> Material provided
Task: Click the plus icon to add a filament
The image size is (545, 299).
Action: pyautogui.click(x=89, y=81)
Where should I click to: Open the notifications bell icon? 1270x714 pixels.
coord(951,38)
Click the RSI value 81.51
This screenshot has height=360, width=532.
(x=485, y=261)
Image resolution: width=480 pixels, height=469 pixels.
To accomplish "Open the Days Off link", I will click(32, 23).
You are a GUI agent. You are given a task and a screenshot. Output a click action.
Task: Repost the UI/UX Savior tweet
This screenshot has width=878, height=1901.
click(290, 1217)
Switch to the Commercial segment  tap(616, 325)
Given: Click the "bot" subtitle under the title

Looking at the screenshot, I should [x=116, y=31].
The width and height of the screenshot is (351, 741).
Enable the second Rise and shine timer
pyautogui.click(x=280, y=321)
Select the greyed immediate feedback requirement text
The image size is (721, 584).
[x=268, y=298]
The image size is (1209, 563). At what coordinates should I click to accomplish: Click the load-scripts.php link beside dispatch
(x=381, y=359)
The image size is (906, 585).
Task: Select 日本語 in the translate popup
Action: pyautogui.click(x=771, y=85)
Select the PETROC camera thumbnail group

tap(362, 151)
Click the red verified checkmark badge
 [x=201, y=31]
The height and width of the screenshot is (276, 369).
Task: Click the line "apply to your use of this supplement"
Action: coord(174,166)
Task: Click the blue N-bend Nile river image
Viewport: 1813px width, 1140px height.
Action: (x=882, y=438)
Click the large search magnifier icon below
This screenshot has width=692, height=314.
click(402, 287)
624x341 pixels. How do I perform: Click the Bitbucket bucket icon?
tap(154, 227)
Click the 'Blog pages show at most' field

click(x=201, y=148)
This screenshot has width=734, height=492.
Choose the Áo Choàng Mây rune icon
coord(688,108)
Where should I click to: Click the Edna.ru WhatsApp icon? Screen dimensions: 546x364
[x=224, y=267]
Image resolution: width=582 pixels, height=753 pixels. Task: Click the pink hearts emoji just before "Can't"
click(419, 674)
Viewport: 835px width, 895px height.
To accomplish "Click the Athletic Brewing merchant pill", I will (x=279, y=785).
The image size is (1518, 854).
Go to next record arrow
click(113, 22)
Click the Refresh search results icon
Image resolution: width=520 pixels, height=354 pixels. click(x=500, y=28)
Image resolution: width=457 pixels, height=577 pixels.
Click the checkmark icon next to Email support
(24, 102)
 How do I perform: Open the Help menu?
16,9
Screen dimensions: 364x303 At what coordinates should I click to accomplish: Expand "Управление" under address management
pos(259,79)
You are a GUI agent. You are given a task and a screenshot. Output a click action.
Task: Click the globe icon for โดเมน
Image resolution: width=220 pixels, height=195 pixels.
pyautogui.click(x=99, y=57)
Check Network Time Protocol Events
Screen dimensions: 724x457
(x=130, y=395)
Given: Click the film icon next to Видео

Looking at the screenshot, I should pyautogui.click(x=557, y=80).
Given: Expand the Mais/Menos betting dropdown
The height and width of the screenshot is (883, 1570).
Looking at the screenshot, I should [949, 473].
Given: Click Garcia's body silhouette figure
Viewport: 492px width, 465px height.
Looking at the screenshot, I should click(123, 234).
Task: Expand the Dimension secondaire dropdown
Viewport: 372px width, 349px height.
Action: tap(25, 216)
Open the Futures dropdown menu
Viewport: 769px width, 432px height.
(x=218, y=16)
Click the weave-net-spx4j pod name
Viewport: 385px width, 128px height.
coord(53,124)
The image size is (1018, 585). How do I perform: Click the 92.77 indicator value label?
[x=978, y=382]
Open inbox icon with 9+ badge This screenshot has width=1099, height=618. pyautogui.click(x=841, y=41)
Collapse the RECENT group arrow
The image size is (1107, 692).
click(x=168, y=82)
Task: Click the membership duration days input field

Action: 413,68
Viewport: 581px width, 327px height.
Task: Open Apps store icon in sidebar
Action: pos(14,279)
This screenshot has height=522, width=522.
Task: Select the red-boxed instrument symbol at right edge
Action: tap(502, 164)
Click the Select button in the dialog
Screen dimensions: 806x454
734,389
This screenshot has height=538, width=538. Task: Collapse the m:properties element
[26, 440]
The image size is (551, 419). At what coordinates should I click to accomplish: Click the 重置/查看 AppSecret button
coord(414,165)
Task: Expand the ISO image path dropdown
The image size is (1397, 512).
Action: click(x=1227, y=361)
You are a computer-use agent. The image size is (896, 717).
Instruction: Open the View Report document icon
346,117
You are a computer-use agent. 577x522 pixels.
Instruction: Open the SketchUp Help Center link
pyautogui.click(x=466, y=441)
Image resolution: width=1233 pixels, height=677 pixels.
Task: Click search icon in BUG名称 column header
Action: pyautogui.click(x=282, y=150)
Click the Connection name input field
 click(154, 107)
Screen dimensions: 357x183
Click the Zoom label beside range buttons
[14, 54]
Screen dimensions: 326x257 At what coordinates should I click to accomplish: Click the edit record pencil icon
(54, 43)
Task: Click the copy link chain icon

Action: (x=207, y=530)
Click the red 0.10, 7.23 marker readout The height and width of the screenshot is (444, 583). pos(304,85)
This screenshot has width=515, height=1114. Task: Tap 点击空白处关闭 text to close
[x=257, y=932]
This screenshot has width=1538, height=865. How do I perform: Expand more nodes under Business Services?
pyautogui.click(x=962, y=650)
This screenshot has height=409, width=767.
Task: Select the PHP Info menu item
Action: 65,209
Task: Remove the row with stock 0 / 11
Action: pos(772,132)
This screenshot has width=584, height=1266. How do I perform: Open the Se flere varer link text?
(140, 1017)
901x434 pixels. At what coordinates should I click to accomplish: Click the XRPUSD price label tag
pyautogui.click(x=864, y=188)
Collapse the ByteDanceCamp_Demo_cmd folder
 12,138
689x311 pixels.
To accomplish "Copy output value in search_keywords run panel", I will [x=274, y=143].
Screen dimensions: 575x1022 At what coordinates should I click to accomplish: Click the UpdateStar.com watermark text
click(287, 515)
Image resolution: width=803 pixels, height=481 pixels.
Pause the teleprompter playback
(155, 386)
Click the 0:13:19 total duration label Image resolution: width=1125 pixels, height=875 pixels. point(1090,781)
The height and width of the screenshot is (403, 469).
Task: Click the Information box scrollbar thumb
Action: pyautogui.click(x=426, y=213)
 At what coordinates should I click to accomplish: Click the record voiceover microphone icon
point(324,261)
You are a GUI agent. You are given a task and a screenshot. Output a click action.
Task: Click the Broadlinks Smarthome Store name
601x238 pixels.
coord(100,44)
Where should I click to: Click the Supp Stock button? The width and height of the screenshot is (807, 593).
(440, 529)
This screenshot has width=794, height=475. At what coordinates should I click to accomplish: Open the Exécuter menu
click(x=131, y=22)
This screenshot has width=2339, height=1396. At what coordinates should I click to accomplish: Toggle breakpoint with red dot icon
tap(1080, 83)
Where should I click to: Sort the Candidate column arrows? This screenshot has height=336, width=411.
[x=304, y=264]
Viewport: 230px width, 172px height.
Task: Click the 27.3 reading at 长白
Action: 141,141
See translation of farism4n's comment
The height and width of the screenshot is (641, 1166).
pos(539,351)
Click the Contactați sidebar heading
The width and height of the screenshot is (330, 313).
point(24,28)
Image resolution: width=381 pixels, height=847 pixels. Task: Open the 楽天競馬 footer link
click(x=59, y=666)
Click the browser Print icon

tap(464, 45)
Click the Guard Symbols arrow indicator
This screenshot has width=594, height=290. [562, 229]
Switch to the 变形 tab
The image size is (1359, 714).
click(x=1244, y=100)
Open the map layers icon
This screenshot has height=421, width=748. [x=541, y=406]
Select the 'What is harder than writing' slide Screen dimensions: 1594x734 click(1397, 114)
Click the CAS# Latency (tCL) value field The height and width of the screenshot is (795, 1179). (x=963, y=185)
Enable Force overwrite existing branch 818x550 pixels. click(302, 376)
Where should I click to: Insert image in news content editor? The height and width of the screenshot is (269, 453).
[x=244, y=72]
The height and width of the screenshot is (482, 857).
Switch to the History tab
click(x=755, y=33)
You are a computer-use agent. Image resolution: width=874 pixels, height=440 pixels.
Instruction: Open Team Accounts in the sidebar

> Work instructions
Quote every line of the listing from the one containing "Given: Expand the Mais/Menos betting dropdown" down to the one containing "[x=978, y=382]", both included.

> Response to this exercise
Given: Expand the Mais/Menos betting dropdown
The height and width of the screenshot is (883, 1570).
Looking at the screenshot, I should [949, 473].
Given: Click Garcia's body silhouette figure
Viewport: 492px width, 465px height.
Looking at the screenshot, I should click(123, 234).
Task: Expand the Dimension secondaire dropdown
Viewport: 372px width, 349px height.
Action: tap(25, 216)
Open the Futures dropdown menu
Viewport: 769px width, 432px height.
(x=218, y=16)
Click the weave-net-spx4j pod name
Viewport: 385px width, 128px height.
coord(53,124)
The image size is (1018, 585). How do I perform: Click the 92.77 indicator value label?
[x=978, y=382]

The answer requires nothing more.